What you will do
Format the lines of the records below as a JSON list of strings, with one string per line and blank lines omitted.

Data on locating visible targets:

----

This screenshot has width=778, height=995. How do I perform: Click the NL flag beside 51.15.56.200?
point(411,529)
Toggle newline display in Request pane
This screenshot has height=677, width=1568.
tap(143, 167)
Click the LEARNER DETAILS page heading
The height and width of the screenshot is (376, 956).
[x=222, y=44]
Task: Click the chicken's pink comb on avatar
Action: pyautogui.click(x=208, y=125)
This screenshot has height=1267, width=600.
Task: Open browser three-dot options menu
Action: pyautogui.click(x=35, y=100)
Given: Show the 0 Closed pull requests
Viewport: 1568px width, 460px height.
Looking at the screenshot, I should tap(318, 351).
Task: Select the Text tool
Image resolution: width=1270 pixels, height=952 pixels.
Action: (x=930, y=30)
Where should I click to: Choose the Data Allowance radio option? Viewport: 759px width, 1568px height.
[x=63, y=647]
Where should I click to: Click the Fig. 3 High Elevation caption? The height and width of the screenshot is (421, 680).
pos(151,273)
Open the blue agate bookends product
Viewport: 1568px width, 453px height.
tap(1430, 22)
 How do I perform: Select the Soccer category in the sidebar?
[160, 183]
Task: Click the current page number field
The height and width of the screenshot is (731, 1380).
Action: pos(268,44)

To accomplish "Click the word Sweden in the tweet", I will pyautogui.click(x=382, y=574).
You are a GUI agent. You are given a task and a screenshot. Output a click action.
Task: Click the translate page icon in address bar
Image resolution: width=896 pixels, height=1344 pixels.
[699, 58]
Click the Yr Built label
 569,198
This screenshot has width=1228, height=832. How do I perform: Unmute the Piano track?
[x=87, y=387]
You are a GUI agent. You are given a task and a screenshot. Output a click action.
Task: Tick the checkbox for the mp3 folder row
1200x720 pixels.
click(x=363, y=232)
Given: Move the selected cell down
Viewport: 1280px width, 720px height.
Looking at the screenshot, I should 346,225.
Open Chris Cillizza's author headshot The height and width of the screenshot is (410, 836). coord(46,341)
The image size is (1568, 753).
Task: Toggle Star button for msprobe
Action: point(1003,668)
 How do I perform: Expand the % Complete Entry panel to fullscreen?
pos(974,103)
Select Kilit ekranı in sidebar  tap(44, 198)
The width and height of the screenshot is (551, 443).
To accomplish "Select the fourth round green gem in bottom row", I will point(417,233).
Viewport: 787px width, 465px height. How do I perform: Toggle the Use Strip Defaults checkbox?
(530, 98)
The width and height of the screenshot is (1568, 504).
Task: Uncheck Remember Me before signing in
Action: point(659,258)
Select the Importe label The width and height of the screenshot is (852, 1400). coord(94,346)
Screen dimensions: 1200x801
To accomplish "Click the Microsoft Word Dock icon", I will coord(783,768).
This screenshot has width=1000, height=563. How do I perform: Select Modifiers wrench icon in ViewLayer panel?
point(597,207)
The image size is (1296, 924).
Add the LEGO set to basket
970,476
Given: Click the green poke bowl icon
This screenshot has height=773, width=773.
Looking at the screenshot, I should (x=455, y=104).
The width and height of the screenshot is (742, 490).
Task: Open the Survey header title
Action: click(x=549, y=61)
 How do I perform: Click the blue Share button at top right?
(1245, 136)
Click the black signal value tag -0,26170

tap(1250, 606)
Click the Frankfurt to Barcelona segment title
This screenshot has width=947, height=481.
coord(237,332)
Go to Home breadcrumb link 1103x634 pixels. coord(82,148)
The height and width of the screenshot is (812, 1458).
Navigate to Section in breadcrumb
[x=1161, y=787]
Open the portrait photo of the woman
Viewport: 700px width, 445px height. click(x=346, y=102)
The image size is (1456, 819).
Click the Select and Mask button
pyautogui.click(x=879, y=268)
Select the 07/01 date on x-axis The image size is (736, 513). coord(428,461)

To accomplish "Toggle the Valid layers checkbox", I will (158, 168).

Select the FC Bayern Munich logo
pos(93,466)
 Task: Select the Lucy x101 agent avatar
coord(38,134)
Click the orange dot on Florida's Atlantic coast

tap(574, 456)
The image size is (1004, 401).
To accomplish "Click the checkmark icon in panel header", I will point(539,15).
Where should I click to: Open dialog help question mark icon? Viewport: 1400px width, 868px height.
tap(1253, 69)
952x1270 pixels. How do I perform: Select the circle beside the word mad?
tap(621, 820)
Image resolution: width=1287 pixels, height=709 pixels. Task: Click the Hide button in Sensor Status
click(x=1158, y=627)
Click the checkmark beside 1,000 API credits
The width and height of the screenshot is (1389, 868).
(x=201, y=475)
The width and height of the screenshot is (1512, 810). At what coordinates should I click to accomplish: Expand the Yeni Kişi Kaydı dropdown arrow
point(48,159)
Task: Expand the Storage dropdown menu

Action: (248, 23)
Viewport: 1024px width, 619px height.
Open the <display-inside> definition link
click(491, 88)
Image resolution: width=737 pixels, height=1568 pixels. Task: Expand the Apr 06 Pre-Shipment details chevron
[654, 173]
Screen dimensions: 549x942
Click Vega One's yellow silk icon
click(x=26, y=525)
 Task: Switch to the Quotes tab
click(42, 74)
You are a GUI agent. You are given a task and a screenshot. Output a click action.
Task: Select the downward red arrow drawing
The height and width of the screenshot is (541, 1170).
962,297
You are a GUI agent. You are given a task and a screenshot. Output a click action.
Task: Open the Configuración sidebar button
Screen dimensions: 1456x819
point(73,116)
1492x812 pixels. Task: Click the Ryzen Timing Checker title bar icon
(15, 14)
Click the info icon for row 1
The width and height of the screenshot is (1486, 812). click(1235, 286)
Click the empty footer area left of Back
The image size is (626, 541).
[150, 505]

----

Answer below
[
  "This screenshot has width=778, height=995. How do I perform: Click the NL flag beside 51.15.56.200?",
  "point(411,529)",
  "Toggle newline display in Request pane",
  "This screenshot has height=677, width=1568.",
  "tap(143, 167)",
  "Click the LEARNER DETAILS page heading",
  "The height and width of the screenshot is (376, 956).",
  "[x=222, y=44]",
  "Task: Click the chicken's pink comb on avatar",
  "Action: pyautogui.click(x=208, y=125)",
  "This screenshot has height=1267, width=600.",
  "Task: Open browser three-dot options menu",
  "Action: pyautogui.click(x=35, y=100)",
  "Given: Show the 0 Closed pull requests",
  "Viewport: 1568px width, 460px height.",
  "Looking at the screenshot, I should tap(318, 351).",
  "Task: Select the Text tool",
  "Image resolution: width=1270 pixels, height=952 pixels.",
  "Action: (x=930, y=30)",
  "Where should I click to: Choose the Data Allowance radio option? Viewport: 759px width, 1568px height.",
  "[x=63, y=647]",
  "Where should I click to: Click the Fig. 3 High Elevation caption? The height and width of the screenshot is (421, 680).",
  "pos(151,273)",
  "Open the blue agate bookends product",
  "Viewport: 1568px width, 453px height.",
  "tap(1430, 22)",
  " How do I perform: Select the Soccer category in the sidebar?",
  "[160, 183]",
  "Task: Click the current page number field",
  "The height and width of the screenshot is (731, 1380).",
  "Action: pos(268,44)",
  "To accomplish \"Click the word Sweden in the tweet\", I will pyautogui.click(x=382, y=574).",
  "You are a GUI agent. You are given a task and a screenshot. Output a click action.",
  "Task: Click the translate page icon in address bar",
  "Image resolution: width=896 pixels, height=1344 pixels.",
  "[699, 58]",
  "Click the Yr Built label",
  " 569,198",
  "This screenshot has width=1228, height=832. How do I perform: Unmute the Piano track?",
  "[x=87, y=387]",
  "You are a GUI agent. You are given a task and a screenshot. Output a click action.",
  "Task: Tick the checkbox for the mp3 folder row",
  "1200x720 pixels.",
  "click(x=363, y=232)",
  "Given: Move the selected cell down",
  "Viewport: 1280px width, 720px height.",
  "Looking at the screenshot, I should 346,225.",
  "Open Chris Cillizza's author headshot The height and width of the screenshot is (410, 836). coord(46,341)",
  "The image size is (1568, 753).",
  "Task: Toggle Star button for msprobe",
  "Action: point(1003,668)",
  " How do I perform: Expand the % Complete Entry panel to fullscreen?",
  "pos(974,103)",
  "Select Kilit ekranı in sidebar  tap(44, 198)",
  "The width and height of the screenshot is (551, 443).",
  "To accomplish \"Select the fourth round green gem in bottom row\", I will point(417,233).",
  "Viewport: 787px width, 465px height. How do I perform: Toggle the Use Strip Defaults checkbox?",
  "(530, 98)",
  "The width and height of the screenshot is (1568, 504).",
  "Task: Uncheck Remember Me before signing in",
  "Action: point(659,258)",
  "Select the Importe label The width and height of the screenshot is (852, 1400). coord(94,346)",
  "Screen dimensions: 1200x801",
  "To accomplish \"Click the Microsoft Word Dock icon\", I will coord(783,768).",
  "This screenshot has width=1000, height=563. How do I perform: Select Modifiers wrench icon in ViewLayer panel?",
  "point(597,207)",
  "The image size is (1296, 924).",
  "Add the LEGO set to basket",
  "970,476",
  "Given: Click the green poke bowl icon",
  "This screenshot has height=773, width=773.",
  "Looking at the screenshot, I should (x=455, y=104).",
  "The width and height of the screenshot is (742, 490).",
  "Task: Open the Survey header title",
  "Action: click(x=549, y=61)",
  " How do I perform: Click the blue Share button at top right?",
  "(1245, 136)",
  "Click the black signal value tag -0,26170",
  "tap(1250, 606)",
  "Click the Frankfurt to Barcelona segment title",
  "This screenshot has width=947, height=481.",
  "coord(237,332)",
  "Go to Home breadcrumb link 1103x634 pixels. coord(82,148)",
  "The height and width of the screenshot is (812, 1458).",
  "Navigate to Section in breadcrumb",
  "[x=1161, y=787]",
  "Open the portrait photo of the woman",
  "Viewport: 700px width, 445px height. click(x=346, y=102)",
  "The image size is (1456, 819).",
  "Click the Select and Mask button",
  "pyautogui.click(x=879, y=268)",
  "Select the 07/01 date on x-axis The image size is (736, 513). coord(428,461)",
  "To accomplish \"Toggle the Valid layers checkbox\", I will (158, 168).",
  "Select the FC Bayern Munich logo",
  "pos(93,466)",
  " Task: Select the Lucy x101 agent avatar",
  "coord(38,134)",
  "Click the orange dot on Florida's Atlantic coast",
  "tap(574, 456)",
  "The image size is (1004, 401).",
  "To accomplish \"Click the checkmark icon in panel header\", I will point(539,15).",
  "Where should I click to: Open dialog help question mark icon? Viewport: 1400px width, 868px height.",
  "tap(1253, 69)",
  "952x1270 pixels. How do I perform: Select the circle beside the word mad?",
  "tap(621, 820)",
  "Image resolution: width=1287 pixels, height=709 pixels. Task: Click the Hide button in Sensor Status",
  "click(x=1158, y=627)",
  "Click the checkmark beside 1,000 API credits",
  "The width and height of the screenshot is (1389, 868).",
  "(x=201, y=475)",
  "The width and height of the screenshot is (1512, 810). At what coordinates should I click to accomplish: Expand the Yeni Kişi Kaydı dropdown arrow",
  "point(48,159)",
  "Task: Expand the Storage dropdown menu",
  "Action: (248, 23)",
  "Viewport: 1024px width, 619px height.",
  "Open the <display-inside> definition link",
  "click(491, 88)",
  "Image resolution: width=737 pixels, height=1568 pixels. Task: Expand the Apr 06 Pre-Shipment details chevron",
  "[654, 173]",
  "Screen dimensions: 549x942",
  "Click Vega One's yellow silk icon",
  "click(x=26, y=525)",
  " Task: Switch to the Quotes tab",
  "click(42, 74)",
  "You are a GUI agent. You are given a task and a screenshot. Output a click action.",
  "Task: Select the downward red arrow drawing",
  "The height and width of the screenshot is (541, 1170).",
  "962,297",
  "You are a GUI agent. You are given a task and a screenshot. Output a click action.",
  "Task: Open the Configuración sidebar button",
  "Screen dimensions: 1456x819",
  "point(73,116)",
  "1492x812 pixels. Task: Click the Ryzen Timing Checker title bar icon",
  "(15, 14)",
  "Click the info icon for row 1",
  "The width and height of the screenshot is (1486, 812). click(1235, 286)",
  "Click the empty footer area left of Back",
  "The image size is (626, 541).",
  "[150, 505]"
]